Crèches confessionnelles à Paris, stop aux entorses à la laïcité

Une tribune de Jean-Noël Aqua, conseiller de Paris du groupe Communiste et Citoyen.

L'Humanité, 8 décembre 2020

Suite à l’attentat contre Samuel Paty, la laïcité a été sur le devant de la scène. Passée l’émotion, les actes ne suivent pas aussi vite que les discours. Le contour de la laïcité pour les associations subventionnées est sujet à débat au niveau législatif. Si le sujet mérite précision, la cause est entendue pour les associations à qui est déléguée une mission de service public.
Laïcité oblige

C’est le cas à Paris pour les crèches confessionnelles subventionnées par la Ville. Héritées d’un passé lointain, ces crèches visent pour certaines à « promouvoir une vision de la famille éclairée par l’enseignement de l’Église », en « s’inspir(ant) de l’enseignement social de l’Église catholique ». Pour d’autres, « les valeurs morales universelles de la Torah guident (leurs) pratiques au quotidien ». Rappelons que du fait de la délégation de service public, ces établissements sont censés fournir un service qui n’a pas de caractère confessionnel.

Paris est pourtant une ville exemplaire sur plusieurs sujets en matière de laïcité. Seule ville à s’être dotée d’un observatoire local de la laïcité, elle fournit un travail important au niveau des services du personnel pour la faire appliquer par les dizaines de milliers d’agents territoriaux. Et pourtant.

Et pourtant, la ville continue à subventionner de telles crèches. L’observatoire parisien de la laïcité avait pointé du doigt le paradoxe dans son rapport sur le sujet. Mais sans effet.

Les crèches se sont finalement engagées à ouvrir tous les jours. Mais on constate dans certaines crèches qu’aucun enfant (sur typiquement 60) n’est présent le vendredi après-midi. Preuve que, de facto, des distinctions d’origine religieuse sont à l’œuvre.

Nous respectons que de telles crèches puissent mener à bien leur mission. Laïcité oblige. Mais pas avec des subventions publiques. Laïcité oblige aussi.

De petits compromis en grandes entorses

Le groupe communiste est le seul groupe à s’être constamment opposé aux financements de ces crèches par la Ville. Mais nous savons que le malaise est profond au sein de la majorité sur le sujet. Alors nous le disons aujourd’hui : il est temps de cesser ces entorses à la laïcité. Pour reprendre les mots Jaurès lors du débat sur la loi de 1905, « nous ne faisons pas une œuvre de sournoiserie, nous faisons une œuvre de sincérité ».
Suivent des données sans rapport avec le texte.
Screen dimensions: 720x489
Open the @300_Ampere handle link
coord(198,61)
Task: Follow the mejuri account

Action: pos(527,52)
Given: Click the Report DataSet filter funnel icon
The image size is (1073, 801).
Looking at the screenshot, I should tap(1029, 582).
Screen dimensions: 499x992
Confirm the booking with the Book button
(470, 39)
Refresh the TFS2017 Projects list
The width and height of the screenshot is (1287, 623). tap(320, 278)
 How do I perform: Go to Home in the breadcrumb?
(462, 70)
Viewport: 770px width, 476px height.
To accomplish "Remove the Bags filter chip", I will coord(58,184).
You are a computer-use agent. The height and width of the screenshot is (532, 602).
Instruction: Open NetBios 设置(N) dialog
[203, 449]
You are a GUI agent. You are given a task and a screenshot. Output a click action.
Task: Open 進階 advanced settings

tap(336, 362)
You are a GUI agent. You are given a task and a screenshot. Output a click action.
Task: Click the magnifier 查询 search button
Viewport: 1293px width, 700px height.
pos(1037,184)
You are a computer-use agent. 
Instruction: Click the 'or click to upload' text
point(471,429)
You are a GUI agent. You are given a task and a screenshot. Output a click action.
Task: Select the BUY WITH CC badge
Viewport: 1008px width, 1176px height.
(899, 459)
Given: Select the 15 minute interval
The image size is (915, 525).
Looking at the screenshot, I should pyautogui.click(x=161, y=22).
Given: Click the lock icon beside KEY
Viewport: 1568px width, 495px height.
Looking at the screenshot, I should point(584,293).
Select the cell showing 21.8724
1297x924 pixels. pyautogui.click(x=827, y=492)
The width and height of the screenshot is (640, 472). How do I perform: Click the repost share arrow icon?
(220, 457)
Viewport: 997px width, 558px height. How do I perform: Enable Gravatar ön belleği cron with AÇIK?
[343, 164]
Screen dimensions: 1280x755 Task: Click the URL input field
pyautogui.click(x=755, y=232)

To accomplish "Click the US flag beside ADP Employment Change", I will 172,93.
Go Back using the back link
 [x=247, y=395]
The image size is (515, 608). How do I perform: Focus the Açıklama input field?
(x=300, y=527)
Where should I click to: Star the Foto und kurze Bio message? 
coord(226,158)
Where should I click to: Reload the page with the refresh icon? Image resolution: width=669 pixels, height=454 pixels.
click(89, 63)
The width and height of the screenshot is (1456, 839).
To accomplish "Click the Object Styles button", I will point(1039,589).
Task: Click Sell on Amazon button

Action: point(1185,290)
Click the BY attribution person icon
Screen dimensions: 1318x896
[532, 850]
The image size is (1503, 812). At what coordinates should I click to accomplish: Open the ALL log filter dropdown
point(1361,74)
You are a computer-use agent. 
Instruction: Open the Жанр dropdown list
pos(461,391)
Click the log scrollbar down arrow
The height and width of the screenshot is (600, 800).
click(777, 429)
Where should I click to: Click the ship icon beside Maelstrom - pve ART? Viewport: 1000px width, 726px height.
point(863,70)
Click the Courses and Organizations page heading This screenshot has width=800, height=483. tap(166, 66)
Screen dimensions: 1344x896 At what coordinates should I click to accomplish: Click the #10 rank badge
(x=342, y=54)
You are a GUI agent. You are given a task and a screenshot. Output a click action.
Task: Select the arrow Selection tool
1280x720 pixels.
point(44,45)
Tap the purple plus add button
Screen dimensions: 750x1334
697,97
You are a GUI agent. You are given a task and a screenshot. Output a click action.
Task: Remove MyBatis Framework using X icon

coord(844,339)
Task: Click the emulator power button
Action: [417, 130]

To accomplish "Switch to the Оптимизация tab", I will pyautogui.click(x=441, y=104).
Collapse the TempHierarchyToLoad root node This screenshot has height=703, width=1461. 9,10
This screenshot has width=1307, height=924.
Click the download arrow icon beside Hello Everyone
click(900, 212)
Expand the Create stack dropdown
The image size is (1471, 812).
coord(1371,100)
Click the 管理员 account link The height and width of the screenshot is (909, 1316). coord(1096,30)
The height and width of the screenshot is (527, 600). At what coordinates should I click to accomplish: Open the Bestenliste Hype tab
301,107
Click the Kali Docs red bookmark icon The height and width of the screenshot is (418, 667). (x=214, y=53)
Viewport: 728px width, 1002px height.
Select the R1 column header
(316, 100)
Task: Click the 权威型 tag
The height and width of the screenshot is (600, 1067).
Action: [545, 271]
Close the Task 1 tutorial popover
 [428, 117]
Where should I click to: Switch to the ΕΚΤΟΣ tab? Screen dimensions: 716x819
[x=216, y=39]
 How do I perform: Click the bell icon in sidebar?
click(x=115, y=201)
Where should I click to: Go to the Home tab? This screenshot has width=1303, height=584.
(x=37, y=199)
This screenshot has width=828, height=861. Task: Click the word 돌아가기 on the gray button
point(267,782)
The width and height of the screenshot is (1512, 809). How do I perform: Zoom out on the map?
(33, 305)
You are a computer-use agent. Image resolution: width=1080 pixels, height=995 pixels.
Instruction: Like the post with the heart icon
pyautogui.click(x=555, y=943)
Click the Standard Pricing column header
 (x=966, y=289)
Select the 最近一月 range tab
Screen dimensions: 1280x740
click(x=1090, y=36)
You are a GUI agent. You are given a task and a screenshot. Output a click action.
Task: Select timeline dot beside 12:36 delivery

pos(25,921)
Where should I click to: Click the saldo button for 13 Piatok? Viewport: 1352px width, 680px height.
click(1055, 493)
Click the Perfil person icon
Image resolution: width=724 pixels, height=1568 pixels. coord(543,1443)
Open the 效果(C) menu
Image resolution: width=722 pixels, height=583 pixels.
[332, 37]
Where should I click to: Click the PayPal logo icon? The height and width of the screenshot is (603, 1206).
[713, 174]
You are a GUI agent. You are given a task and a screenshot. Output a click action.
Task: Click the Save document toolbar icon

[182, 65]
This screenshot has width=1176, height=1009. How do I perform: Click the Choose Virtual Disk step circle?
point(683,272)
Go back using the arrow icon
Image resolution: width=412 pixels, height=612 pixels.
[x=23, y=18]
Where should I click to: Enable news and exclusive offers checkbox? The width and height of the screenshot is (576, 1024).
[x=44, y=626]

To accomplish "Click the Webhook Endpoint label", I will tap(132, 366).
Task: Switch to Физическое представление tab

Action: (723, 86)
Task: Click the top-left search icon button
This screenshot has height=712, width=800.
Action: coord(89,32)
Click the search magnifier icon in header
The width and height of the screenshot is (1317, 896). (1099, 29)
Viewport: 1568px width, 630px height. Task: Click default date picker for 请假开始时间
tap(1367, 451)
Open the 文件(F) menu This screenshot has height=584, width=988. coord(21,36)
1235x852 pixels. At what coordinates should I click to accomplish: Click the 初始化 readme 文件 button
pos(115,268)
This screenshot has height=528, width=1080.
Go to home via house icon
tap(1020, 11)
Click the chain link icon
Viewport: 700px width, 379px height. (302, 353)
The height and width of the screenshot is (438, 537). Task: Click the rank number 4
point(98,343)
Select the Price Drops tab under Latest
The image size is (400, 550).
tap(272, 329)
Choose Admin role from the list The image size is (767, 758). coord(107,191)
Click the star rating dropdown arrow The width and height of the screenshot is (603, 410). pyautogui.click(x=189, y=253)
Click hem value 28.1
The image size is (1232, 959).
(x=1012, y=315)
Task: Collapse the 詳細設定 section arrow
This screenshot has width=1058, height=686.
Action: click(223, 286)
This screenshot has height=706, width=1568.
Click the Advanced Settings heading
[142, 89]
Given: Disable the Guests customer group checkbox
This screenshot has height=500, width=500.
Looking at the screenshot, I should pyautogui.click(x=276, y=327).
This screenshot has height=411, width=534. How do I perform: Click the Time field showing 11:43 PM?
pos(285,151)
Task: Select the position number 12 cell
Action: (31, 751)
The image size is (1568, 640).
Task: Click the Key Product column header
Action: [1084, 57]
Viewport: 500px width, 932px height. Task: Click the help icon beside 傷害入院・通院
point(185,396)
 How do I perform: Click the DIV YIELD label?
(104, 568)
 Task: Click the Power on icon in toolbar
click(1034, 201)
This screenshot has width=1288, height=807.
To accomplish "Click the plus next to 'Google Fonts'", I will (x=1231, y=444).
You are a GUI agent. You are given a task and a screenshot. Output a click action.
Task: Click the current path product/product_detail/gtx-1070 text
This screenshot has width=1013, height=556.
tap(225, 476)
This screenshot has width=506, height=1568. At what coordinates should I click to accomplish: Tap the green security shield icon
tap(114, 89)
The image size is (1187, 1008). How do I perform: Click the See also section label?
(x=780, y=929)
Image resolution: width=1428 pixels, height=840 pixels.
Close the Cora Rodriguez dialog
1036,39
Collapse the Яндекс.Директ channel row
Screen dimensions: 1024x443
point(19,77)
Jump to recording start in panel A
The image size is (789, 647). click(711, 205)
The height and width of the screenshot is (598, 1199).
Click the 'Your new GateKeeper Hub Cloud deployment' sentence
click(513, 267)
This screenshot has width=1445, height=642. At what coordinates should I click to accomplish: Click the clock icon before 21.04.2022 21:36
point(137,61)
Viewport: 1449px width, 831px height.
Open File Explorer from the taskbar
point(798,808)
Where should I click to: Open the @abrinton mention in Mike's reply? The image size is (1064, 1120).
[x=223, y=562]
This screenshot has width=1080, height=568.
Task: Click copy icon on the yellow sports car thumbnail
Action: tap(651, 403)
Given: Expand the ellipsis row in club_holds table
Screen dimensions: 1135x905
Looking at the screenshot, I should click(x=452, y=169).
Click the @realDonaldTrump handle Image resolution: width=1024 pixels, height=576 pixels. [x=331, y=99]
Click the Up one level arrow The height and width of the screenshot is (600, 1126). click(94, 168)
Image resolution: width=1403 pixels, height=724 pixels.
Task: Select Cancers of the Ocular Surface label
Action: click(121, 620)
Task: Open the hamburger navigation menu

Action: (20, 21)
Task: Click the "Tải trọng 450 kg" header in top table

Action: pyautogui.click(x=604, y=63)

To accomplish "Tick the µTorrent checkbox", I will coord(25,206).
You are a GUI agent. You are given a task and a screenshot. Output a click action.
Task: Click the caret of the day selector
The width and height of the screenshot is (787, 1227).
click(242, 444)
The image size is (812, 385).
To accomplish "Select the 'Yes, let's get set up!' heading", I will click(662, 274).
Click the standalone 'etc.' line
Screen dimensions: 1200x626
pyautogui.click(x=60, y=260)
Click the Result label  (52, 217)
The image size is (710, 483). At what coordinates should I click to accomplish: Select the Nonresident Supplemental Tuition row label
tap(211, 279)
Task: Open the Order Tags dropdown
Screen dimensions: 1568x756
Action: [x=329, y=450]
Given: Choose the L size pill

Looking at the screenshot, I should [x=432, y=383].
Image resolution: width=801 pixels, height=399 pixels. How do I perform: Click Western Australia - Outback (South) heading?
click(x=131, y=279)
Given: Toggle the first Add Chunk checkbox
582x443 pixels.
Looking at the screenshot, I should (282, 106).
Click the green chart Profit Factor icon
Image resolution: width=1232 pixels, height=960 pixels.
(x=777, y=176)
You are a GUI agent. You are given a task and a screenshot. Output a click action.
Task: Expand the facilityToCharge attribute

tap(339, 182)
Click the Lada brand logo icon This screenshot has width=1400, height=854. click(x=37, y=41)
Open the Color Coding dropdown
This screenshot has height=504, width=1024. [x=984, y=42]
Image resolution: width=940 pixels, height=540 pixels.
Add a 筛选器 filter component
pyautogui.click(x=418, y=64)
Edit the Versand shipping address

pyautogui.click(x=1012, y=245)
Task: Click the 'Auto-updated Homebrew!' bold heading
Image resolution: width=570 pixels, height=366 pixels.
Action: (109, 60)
Lors des débats précédents, nous avons essuyé la critique de la part de l’exécutif d’une opposition principielle. Cela tombe bien, nous voulons précisément parler du principe de laïcité. On ne négocie pas à 50 % ou à 80 % ses principes. La laïcité est un principe fondateur. Elle assure la liberté de conscience. La neutralité de l’action publique en découle.

Nous comprenons que des habitudes aient été prises. Que petit à petit, on veuille se convaincre que l’on avait raison. Mais de petites habitudes en petits arrangements, de petits arrangements en petits compromis, de petits compromis en grandes entorses aux principes, on franchit la ligne.

L’important désormais est la trajectoire pour l’avenir. Au prochain conseil de Paris, la Ville propose une nouvelle délibération visant à prolonger le contrat d’association avec ces crèches confessionnelles.

Nous demandons instamment à l’exécutif de revoir sa copie. Il est encore temps. Paris vaut bien, non pas une messe, mais des principes.